**Фрагмент текста:**
Несколько дней она пролежала дома — с воспалением легких. Доктор Летурно не отходил от нее и сделал все, что мог, но в ночь с 16 на 17 декабря она умерла.
«Лавров ужасно убит, — записал в дневнике Тихомиров. — После Лопатина это, кажется, самый близкий ему человек».
Возле дома на улице д'Асса, где она жила, в день похорон собралось множество людей — революционные эмигранты и французские социалисты, друзья, знакомые, читатели газеты «Justice». Они пришли проводить ее в последний путь — на кладбище Монпарнас.
У свежей могилы рядом с Лавровым стояли Шарль Лонге и Поль Лафарг, стоял потемневший от горя Летурно, его глаза ввалились после нескольких бессонных ночей. К ним подошел, держа шляпу в руке, Клемансо и приглушенным голосом заговорил о том, какого замечательного человека потеряла в лице умершей европейская передовая мысль.
Первым у гроба говорил Летурно, следом за ним — Лавров. Подавляя комок в горле, он произнес:
— Дамы и господа! От имени русской социалистической революционной партии, от имени борющейся России благодарю всех иностранцев, кто пришел сюда сказать последнее прости нашему товарищу, кого я позволю себе назвать моим другом, Варваре Никитиной, урожденной Жандр.
Он вспомнил, как она ему рассказывала, что еще в юности была увлечена идеями свободы и прогресса — о них она узнала из книг о Великой французской революции. Эхо этой великой бури еще отдавалось настолько громко, что его услышали новые поколения всех стран.

**Исходные данные:**
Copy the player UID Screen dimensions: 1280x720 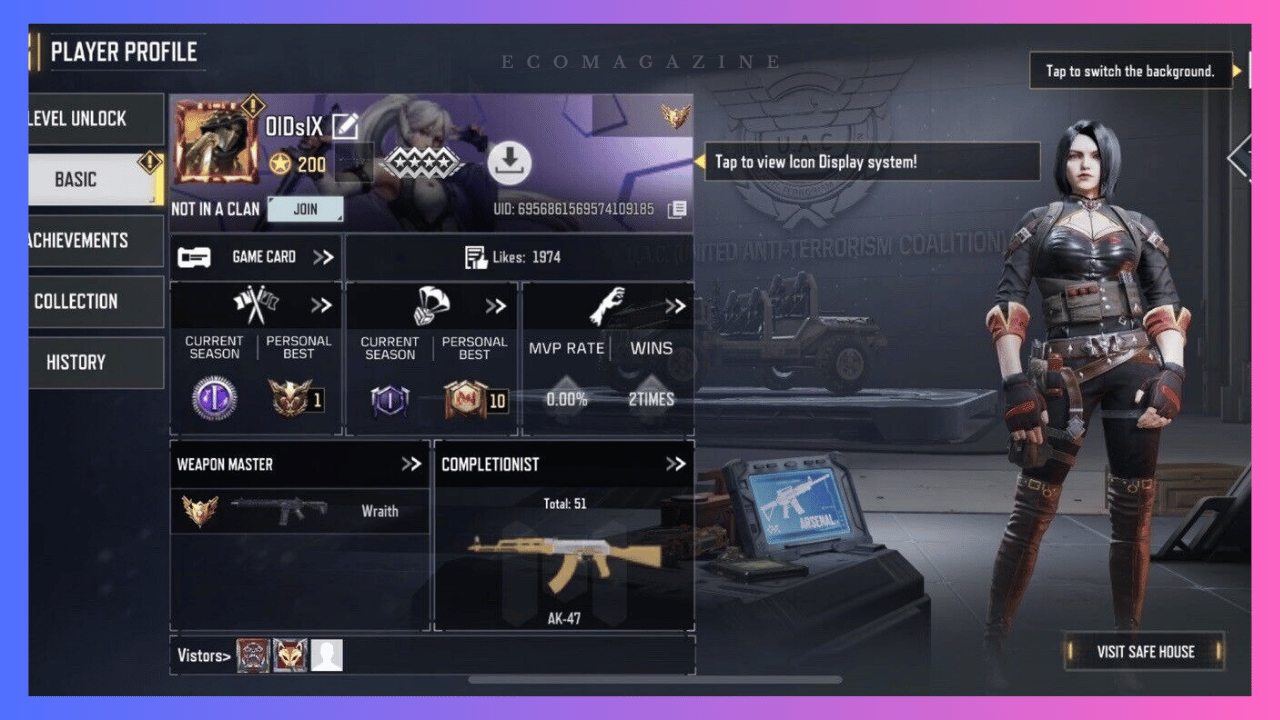677,210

**Задания:**
• a. Соответствуют ли отрывку о похоронах Варвары Никитиной утверждения (i) «Никитина умерла в ночь с 16 на 17 декабря», (ii) «Ее похоронили на кладбище Пер-Лашез», (iii) «Первым у гроба выступил Лавров»? На каждое ответьте «да» или «нет» и приведите точную цитату из отрывка, которая это решает.
• b. Продолжите отрывок о похоронах Варвары Никитиной с того места, где он заканчивается.
Данные к этой работе отношения не имеют.

**Ответы по заданиям:**
• a.
(i) Да: «в ночь с 16 на 17 декабря она умерла».
(ii) Нет: «Они пришли проводить ее в последний путь — на кладбище Монпарнас».
(iii) Нет: «Первым у гроба говорил Летурно, следом за ним — Лавров».

• b.
— Но я считаю себя вправе сказать, — продолжал Лавров, — что в этой борьбе за великие принципы свободы и прогресса, которой она посвятила свою жизнь, она была и осталась русской. Она бессознательно ощутила дыхание революции, которое пронеслось над головой многих молодых русских женщин ее времени. Старшая среди них по возрасту, она принадлежала к поколению тех женщин, что прославились в истории России — выступили в первых рядах… У нее не было времени заботиться о своем здоровье. Нужно было принести слово утешения отчаявшемуся другу — это очень далеко, но она идет. Нужно было собирать деньги для тех, кто оказался жертвой врагов русской революции, — это нелегко, но она это делает. Нужно было дискутировать с софистом, прославляющим эгоизм сытых, — это утомительно, тошнотворно, но ее мужественный голос не может молчать. Нужно было написать статью в защиту доброго дела — и пусть для этого приходится прочесть увесистые тома, пусть глаза устают от длительной работы, но борьба за доброе дело — это долг, и долг исполняется. И как она была счастлива этой продолжающейся борьбой, этой непрерывной деятельностью в последние годы ее жизни!.. Она умерла, но не прекратилась ее жизнь для ее друзей, для всех, кто узнал ее преданность делу, которому она служила…
Он сказал, что мог. Он больше не услышит ее голос, не обрадуется ее приходу, не подбросит угля в камин, чтобы ей было тепло у него в кабинете. Осталась только могила на близком кладбище Монпарнас.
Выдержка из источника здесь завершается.